Ese día se acercó a mí y sorpresivamente me encargó hacer una exposición sobre la Primera Guerra Mundial. La encomienda llegó con ese tono de voz de quien se sabe en control del destino de los 40 alumnos que tiene en el salón. Comprendí de inmediato que se trataba de un reto, y me propuse pasarlo con mención honorífica.
Usualmente, las exposiciones se programaban para durar de 10 a 20 minutos, pero lo cierto era que muchos de mis compañeros no llegaban al tiempo mínimo, pues leían todo el texto que llevaban en sus fichas con gran rapidez debido al nerviosismo.
En mi caso, sabía que ese era el primer estigma a superar, así que le pedí al profesor que por favor no programara otras exposiciones para el día de la mía, pues yo iba a usar toda la clase para exponer mi tema (¡vaya que era atrevido!).
Mi relación con este profesor estuvo siempre enmarcada en lo conveniente para un docente y un alumno. Nunca hubo una particular cercanía durante los años en que fue mi maestro, pero siempre admiré el dominio que tenía del grupo y la gran fluidez y seguridad con que impartía sus lecciones.
“¿Por qué habrá decidido darme a exponer un tema tan importante?”, fue la pregunta que aquejó mi cabeza durante varios días.
Me preparé, ensayé y me propuse darle al profesor la mejor exposición que hubiera visto en su vida. Él lograba con su actitud que yo quisiera dar lo mejor de mí.
Llegó el día. Comencé mi exposición. Los 80 minutos de las dos lecciones fueron consumidos por este joven estudiante, ante el asombro de mis compañeros y del profesor, que se mantuvo inmóvil durante casi toda la exposición.
Al final se acercó a mí y me preguntó si podría dar el tema también al segundo grupo que él llevaba, pues había quedado excelente.
¡Fue una de las mayores satisfacciones que tuve en mi vida estudiantil!
Me pregunté mucho tiempo por qué el profesor me había confiado esa tarea. Investigando las cualidades que hacen a un buen docente, vi que aparecía el enunciado “hacer que los alumnos entiendan un concepto, no que lo aprendan”, y me vino a la mente de inmediato el caso que acabo de exponerles.
Muchas veces me dije “apréndete esto solo para el examen, después lo desechas”, y así lo hice en casi todas las materias. Sin embargo, en esa ocasión particular logré retener (hasta el día de hoy) cada uno de los apasionantes detalles del tema que mi profesor me encargó.

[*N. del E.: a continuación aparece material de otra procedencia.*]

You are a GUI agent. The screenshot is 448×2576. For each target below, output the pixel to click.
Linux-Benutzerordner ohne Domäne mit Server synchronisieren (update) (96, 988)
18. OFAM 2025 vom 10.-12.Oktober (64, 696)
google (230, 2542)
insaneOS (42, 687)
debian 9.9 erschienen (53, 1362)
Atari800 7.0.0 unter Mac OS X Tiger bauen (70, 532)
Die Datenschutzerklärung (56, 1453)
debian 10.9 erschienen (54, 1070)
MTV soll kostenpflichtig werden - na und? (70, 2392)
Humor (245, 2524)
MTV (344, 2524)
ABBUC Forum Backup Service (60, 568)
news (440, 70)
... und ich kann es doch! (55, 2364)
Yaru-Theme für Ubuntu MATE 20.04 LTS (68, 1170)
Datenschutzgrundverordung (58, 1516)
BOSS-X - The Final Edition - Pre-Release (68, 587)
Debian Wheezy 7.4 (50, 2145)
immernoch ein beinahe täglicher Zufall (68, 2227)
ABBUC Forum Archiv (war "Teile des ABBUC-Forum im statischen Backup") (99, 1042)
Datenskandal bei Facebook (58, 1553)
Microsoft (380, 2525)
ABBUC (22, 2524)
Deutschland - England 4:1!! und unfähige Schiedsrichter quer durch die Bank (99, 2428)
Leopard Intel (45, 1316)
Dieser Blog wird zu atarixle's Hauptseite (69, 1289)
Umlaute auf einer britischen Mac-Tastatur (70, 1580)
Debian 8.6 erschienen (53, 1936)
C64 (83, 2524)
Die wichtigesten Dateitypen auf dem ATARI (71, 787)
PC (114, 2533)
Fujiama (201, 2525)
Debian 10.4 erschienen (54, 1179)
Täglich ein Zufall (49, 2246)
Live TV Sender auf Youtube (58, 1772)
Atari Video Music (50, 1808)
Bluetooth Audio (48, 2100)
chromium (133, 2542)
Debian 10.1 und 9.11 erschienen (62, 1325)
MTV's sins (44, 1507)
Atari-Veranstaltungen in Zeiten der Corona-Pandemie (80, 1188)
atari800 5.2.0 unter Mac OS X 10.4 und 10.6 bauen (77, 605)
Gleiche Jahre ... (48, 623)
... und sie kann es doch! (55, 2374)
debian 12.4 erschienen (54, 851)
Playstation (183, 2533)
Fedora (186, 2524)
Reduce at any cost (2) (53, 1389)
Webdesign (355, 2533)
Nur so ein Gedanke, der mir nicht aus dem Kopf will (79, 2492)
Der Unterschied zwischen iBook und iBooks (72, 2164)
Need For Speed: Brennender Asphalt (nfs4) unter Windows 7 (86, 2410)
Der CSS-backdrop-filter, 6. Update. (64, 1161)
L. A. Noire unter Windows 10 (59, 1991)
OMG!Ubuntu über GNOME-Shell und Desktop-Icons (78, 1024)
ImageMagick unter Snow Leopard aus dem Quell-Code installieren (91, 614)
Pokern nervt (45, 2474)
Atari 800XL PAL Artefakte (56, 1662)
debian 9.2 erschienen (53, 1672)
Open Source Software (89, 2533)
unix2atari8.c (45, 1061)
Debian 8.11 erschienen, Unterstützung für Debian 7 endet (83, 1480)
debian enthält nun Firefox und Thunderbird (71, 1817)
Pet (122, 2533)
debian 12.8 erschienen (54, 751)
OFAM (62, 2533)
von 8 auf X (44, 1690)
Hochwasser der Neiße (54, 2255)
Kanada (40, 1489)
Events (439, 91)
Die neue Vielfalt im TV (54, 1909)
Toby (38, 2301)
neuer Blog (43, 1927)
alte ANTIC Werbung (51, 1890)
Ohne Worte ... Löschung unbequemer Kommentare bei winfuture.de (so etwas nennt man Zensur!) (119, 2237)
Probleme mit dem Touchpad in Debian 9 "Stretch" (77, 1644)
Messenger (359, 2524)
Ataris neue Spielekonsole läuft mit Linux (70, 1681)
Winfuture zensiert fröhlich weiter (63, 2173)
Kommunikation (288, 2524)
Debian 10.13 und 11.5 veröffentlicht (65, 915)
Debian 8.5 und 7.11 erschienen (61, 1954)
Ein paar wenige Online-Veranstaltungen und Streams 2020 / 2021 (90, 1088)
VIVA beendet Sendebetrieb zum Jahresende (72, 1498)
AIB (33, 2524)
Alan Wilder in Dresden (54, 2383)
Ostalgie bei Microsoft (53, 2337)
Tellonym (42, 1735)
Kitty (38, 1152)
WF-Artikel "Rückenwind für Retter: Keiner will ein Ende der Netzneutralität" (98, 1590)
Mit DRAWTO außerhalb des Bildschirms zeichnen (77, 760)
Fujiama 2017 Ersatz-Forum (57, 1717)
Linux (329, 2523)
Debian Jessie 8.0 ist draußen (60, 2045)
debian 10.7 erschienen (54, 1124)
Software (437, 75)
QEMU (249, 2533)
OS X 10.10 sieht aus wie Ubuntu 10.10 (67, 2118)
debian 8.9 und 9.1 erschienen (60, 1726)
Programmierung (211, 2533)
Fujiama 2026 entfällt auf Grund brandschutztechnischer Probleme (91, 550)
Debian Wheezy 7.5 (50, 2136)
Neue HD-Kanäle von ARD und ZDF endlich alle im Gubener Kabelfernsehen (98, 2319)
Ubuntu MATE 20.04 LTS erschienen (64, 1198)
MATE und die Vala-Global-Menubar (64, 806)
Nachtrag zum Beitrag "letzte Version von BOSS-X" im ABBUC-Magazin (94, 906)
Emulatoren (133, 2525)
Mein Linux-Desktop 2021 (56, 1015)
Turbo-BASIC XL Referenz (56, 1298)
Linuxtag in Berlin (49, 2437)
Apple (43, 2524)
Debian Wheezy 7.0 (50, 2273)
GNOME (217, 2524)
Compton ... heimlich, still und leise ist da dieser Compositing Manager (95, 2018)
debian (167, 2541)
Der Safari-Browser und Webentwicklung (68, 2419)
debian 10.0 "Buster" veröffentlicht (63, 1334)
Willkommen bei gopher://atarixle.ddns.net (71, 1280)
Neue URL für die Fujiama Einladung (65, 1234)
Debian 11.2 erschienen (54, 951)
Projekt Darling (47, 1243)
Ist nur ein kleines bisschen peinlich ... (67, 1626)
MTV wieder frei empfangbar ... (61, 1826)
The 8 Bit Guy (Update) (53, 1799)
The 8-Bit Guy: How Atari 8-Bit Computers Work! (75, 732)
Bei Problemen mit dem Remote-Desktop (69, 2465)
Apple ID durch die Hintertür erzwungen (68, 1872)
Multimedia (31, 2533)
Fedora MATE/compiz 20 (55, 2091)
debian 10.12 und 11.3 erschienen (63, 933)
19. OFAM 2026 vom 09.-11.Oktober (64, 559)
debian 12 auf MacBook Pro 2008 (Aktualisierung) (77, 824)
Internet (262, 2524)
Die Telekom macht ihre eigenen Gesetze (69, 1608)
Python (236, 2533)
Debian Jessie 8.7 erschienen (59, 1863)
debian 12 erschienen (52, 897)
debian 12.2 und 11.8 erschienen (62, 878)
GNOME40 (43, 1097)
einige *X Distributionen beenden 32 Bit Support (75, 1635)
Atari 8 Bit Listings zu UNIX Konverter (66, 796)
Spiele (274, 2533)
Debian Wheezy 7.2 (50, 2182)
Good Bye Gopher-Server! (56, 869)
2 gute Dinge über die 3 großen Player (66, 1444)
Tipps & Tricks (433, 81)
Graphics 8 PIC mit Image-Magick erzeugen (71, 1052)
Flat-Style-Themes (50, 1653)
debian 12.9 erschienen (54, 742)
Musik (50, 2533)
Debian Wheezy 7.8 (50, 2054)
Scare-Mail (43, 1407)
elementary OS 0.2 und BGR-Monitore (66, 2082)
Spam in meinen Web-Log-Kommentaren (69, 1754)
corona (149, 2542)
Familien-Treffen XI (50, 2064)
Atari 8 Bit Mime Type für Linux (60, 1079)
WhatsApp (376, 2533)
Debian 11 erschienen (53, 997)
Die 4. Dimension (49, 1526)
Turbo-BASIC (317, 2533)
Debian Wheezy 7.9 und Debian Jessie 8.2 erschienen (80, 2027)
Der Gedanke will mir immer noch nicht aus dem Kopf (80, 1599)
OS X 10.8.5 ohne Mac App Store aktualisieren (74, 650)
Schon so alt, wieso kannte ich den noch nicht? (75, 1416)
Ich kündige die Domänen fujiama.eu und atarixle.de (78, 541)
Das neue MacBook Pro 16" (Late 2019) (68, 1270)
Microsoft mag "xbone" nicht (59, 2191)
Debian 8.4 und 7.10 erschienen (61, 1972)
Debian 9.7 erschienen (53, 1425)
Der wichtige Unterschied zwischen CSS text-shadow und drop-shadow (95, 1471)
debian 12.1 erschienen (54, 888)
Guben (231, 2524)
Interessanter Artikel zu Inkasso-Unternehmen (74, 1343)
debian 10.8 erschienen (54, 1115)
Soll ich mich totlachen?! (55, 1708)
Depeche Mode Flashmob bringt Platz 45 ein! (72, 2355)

No puedo recomendarle a usted, profesor que ha tomado el tiempo para leer este artículo, que haga a sus alumnos exponer los temas del programa, pues no todos tendrán ese espíritu impetuoso que tuve yo en esa ocasión. Pero puedo asegurarle que mi profesor sabía de lo que yo era capaz, y por eso me encomendó ese trabajo.
Es aquí que quiero destacar el conocimiento que deben tener los docentes de las capacidades individuales de sus alumnos, para poder exigirles al máximo, según el nivel de sus facultades.
Años después de haber egresado de mi colegio regresé para saludarlo. Recordamos los dos esa exposición, también la ocasión en que me encargó exponer la Guerra Fría y dividí el salón en dos con un extraordinario Muro de Berlín que yo mismo hice con bloques de plywood. ¡Vaya que ese maestro me hacía ser creativo!
Ese es el mérito de mi profesor: hacer que el aprendizaje se convirtiera en entendimiento, y que este cambio resultase verdaderamente atractivo para sus alumnos. Él me puso un reto, me propuse cumplirlo y de esa forma fui partícipe del proceso pedagógico de una forma totalmente diferente a la que había conocido hasta ese momento.
¡Gracias, profesor Luis Fernando! Espero que muchos sigan su ejemplo.